• Data provided
=======

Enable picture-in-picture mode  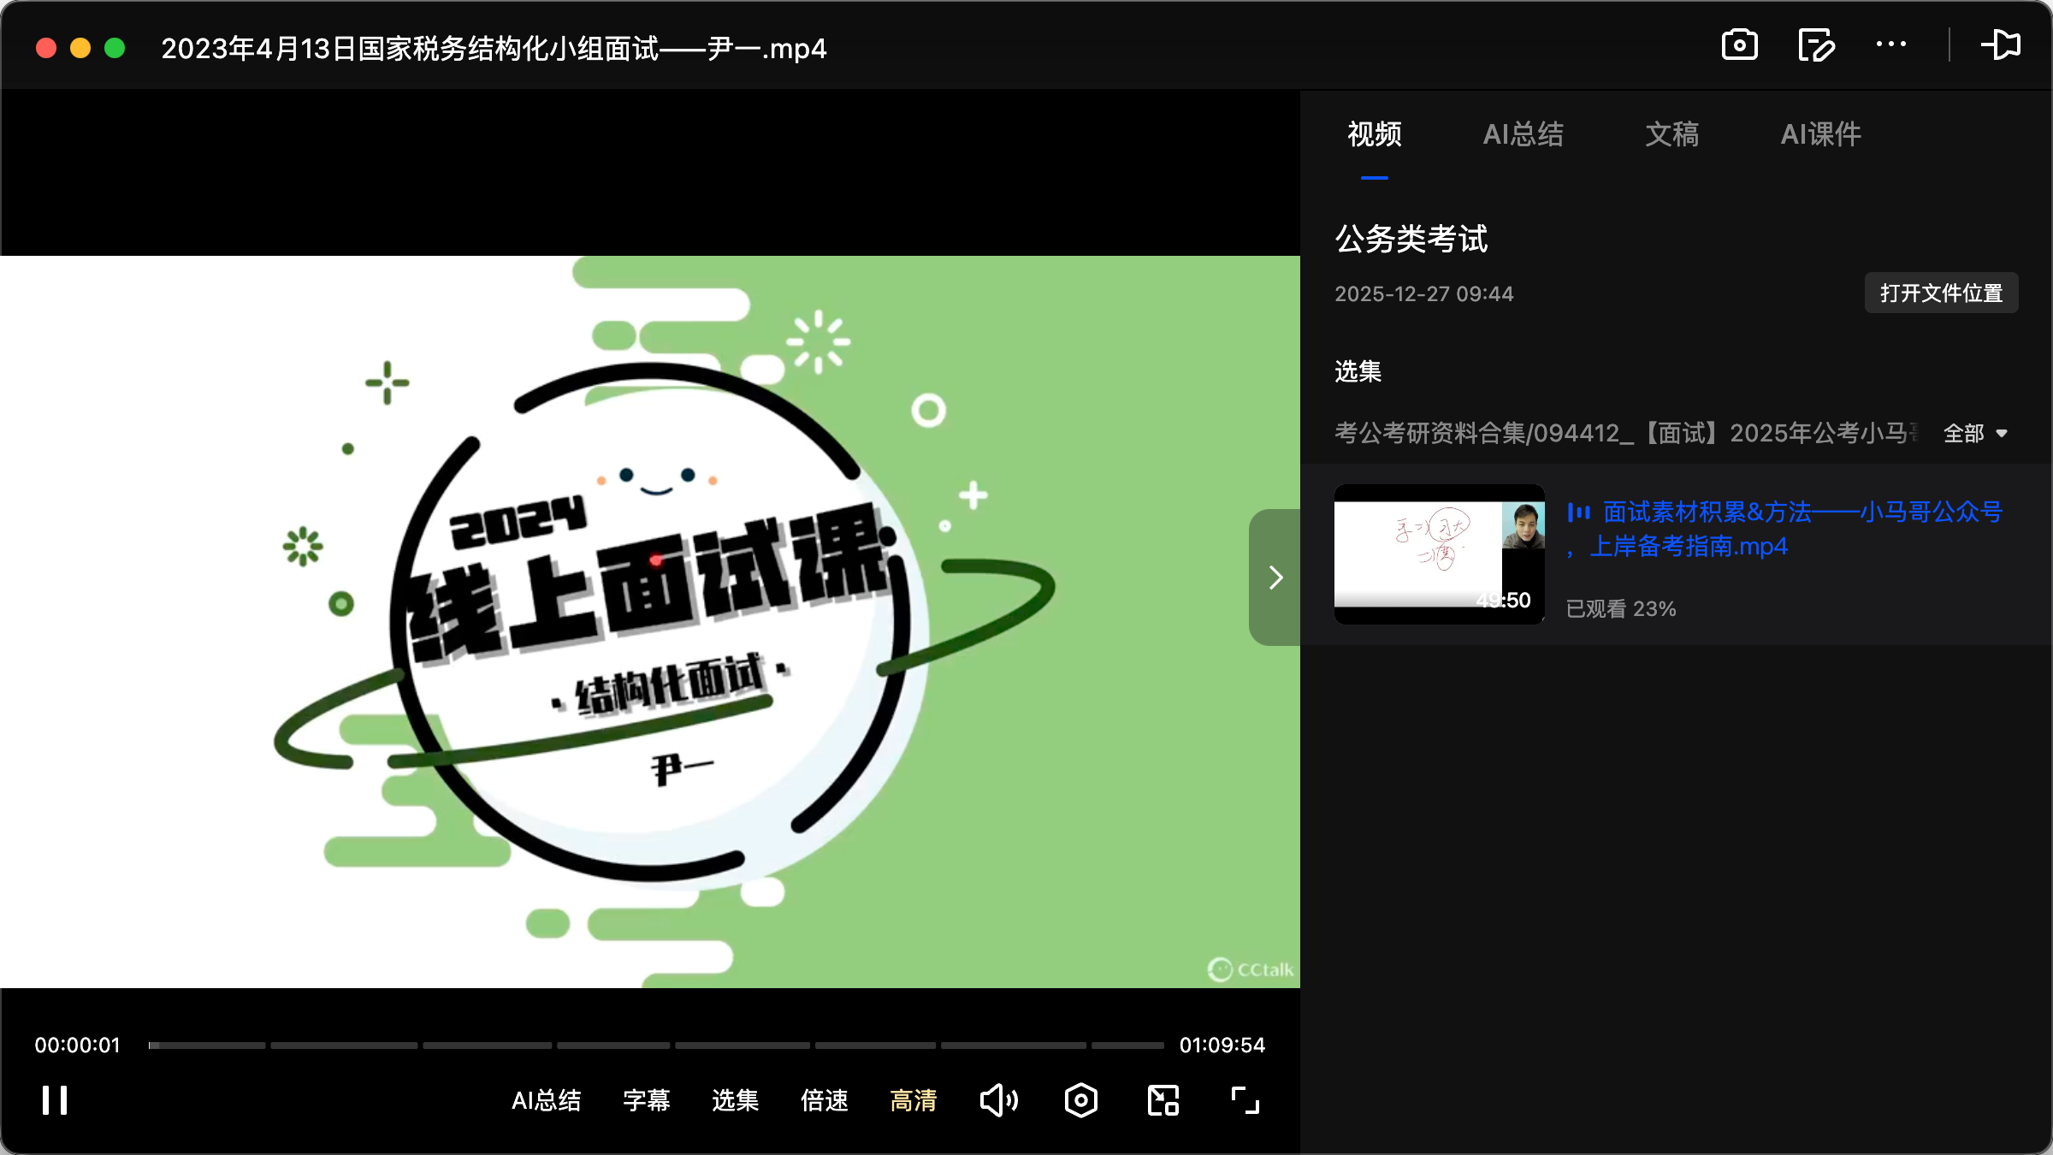pyautogui.click(x=1161, y=1100)
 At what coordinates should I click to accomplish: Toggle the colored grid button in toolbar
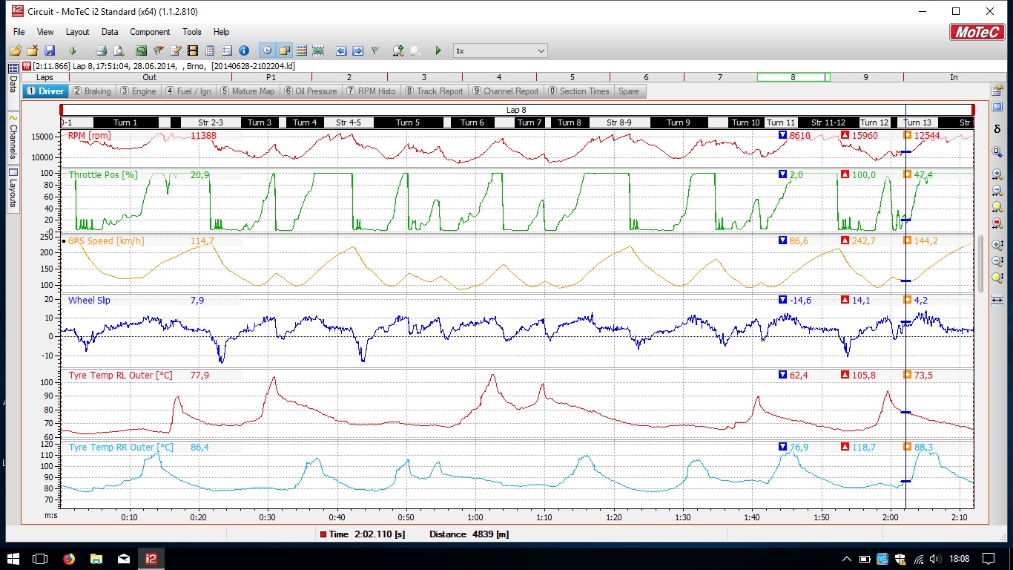[x=301, y=50]
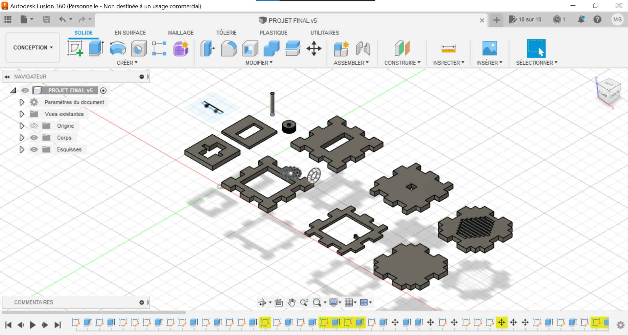Image resolution: width=628 pixels, height=335 pixels.
Task: Toggle visibility of Esquisses folder
Action: tap(34, 149)
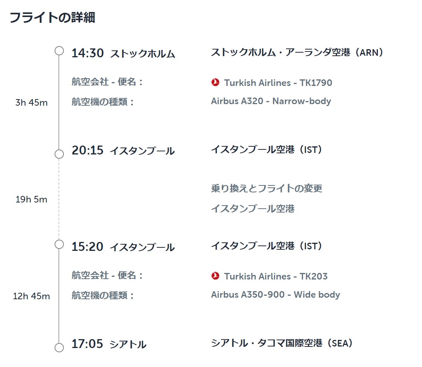Click Turkish Airlines logo beside TK1790

pos(215,82)
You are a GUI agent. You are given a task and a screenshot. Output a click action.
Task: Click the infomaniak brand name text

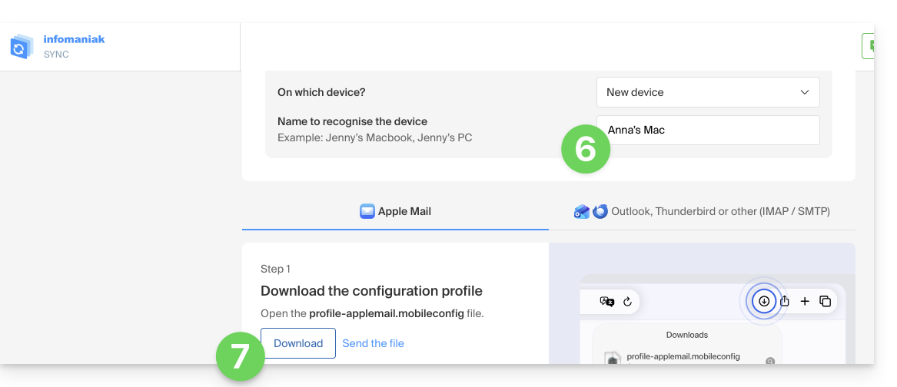click(x=74, y=39)
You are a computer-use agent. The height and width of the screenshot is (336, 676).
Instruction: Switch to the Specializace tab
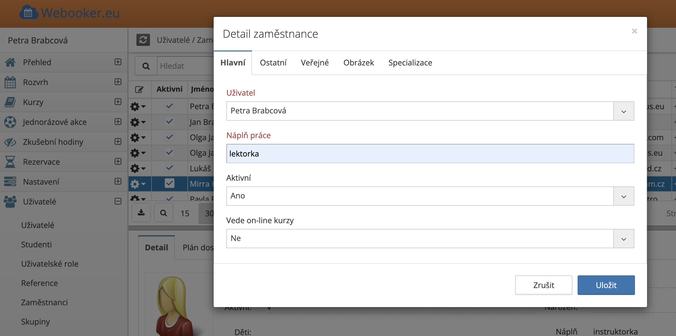click(410, 63)
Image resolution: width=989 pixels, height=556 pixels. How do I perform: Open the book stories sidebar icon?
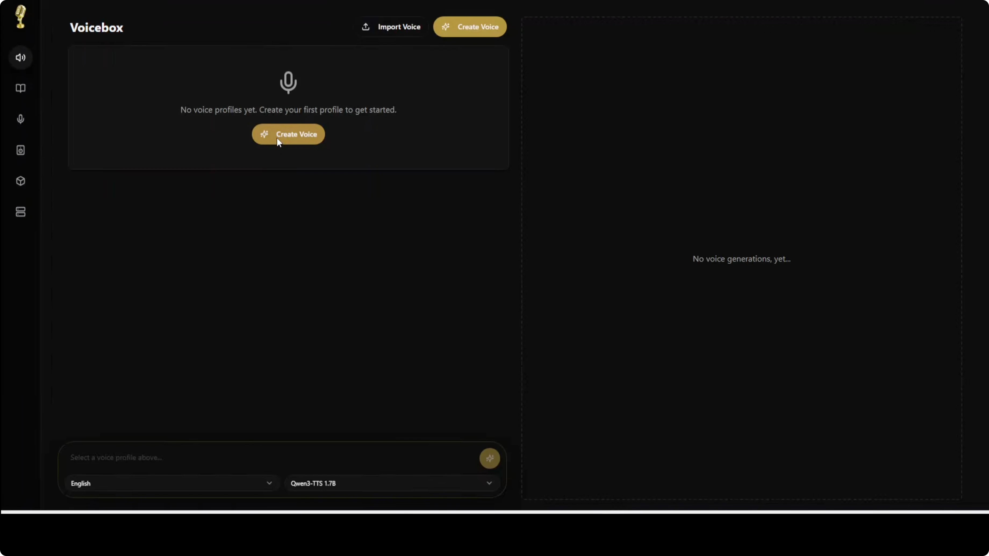20,88
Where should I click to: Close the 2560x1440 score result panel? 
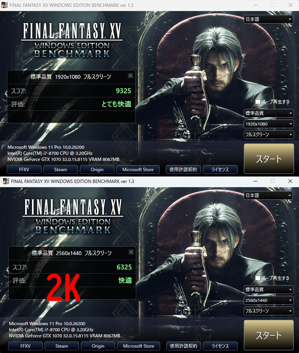(131, 252)
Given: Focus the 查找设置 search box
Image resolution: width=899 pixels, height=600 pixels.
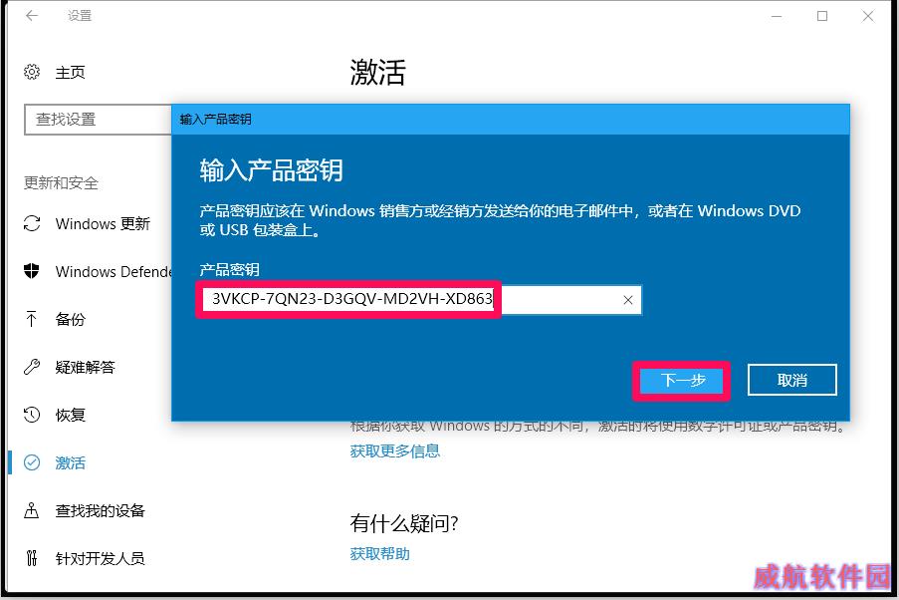Looking at the screenshot, I should click(x=98, y=120).
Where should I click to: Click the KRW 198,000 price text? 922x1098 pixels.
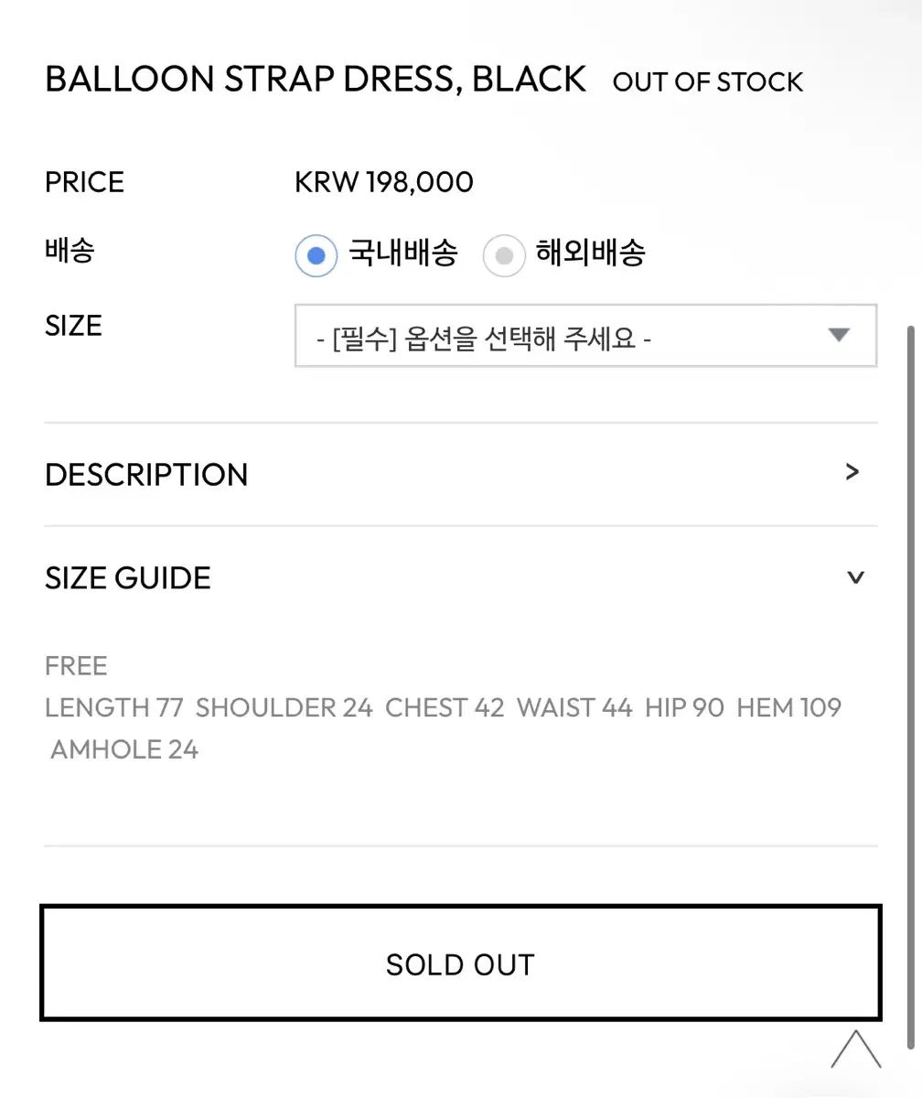pyautogui.click(x=384, y=182)
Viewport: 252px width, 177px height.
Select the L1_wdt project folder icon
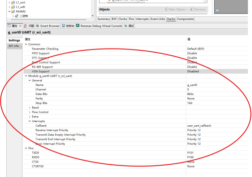(13, 7)
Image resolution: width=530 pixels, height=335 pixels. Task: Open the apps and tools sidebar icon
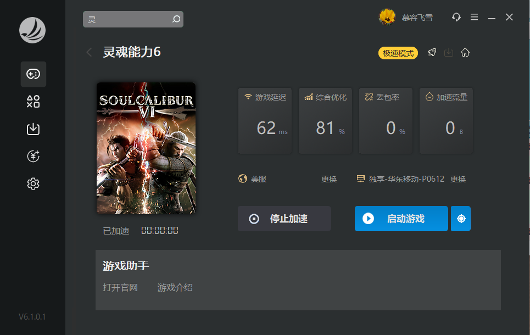tap(33, 102)
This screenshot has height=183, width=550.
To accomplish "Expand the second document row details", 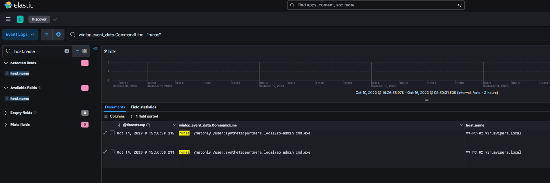I will (105, 152).
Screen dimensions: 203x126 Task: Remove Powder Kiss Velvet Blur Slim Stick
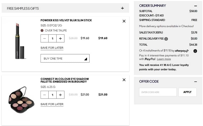tap(124, 21)
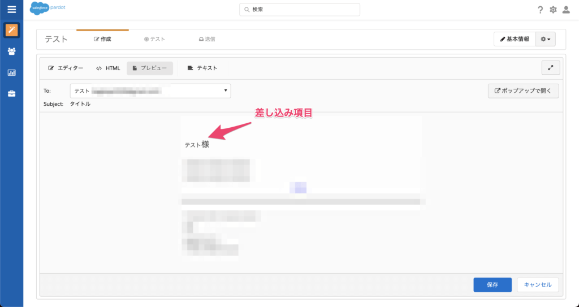Select the プレビュー tab

pos(149,68)
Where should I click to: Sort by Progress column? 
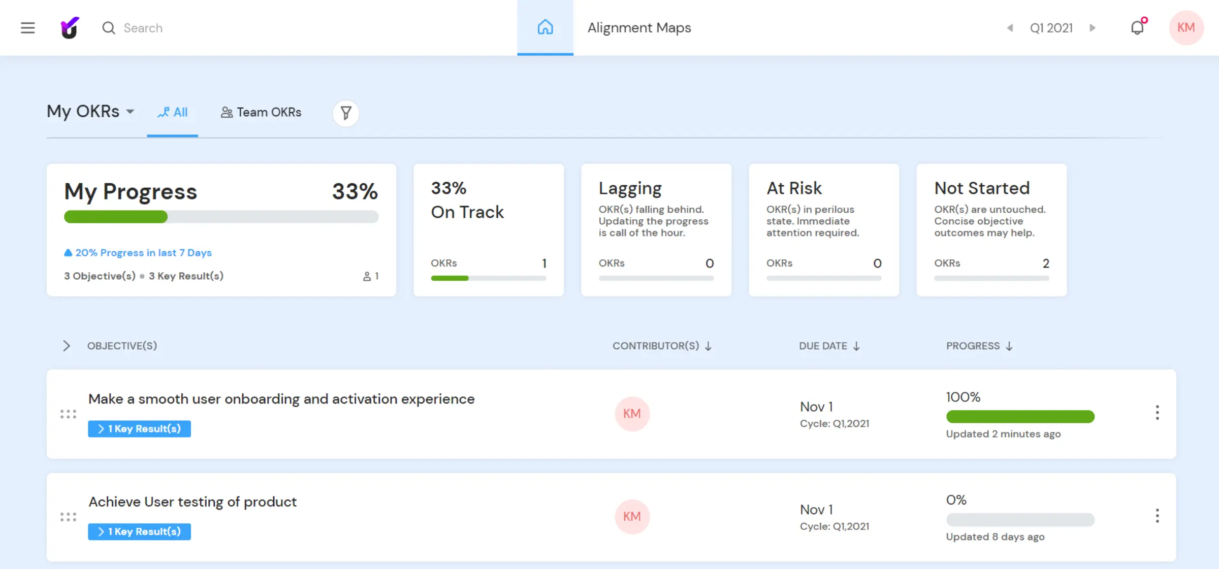tap(979, 346)
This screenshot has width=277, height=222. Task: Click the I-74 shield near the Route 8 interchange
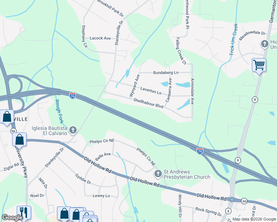tap(200, 151)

=======

• Written task
Print the stretch of the records from the line that contains "At what coordinates" through the line that contains "pos(215,82)", both included, exactly as they appear, leaving out the pictures.

• Exercise output
 At what coordinates should I click to accomplish: Toggle the colored grid button in toolbar
[x=301, y=50]
Image resolution: width=628 pixels, height=335 pixels.
Task: Toggle visibility of Esquisses folder
Action: tap(34, 149)
Click Turkish Airlines logo beside TK1790

pos(215,82)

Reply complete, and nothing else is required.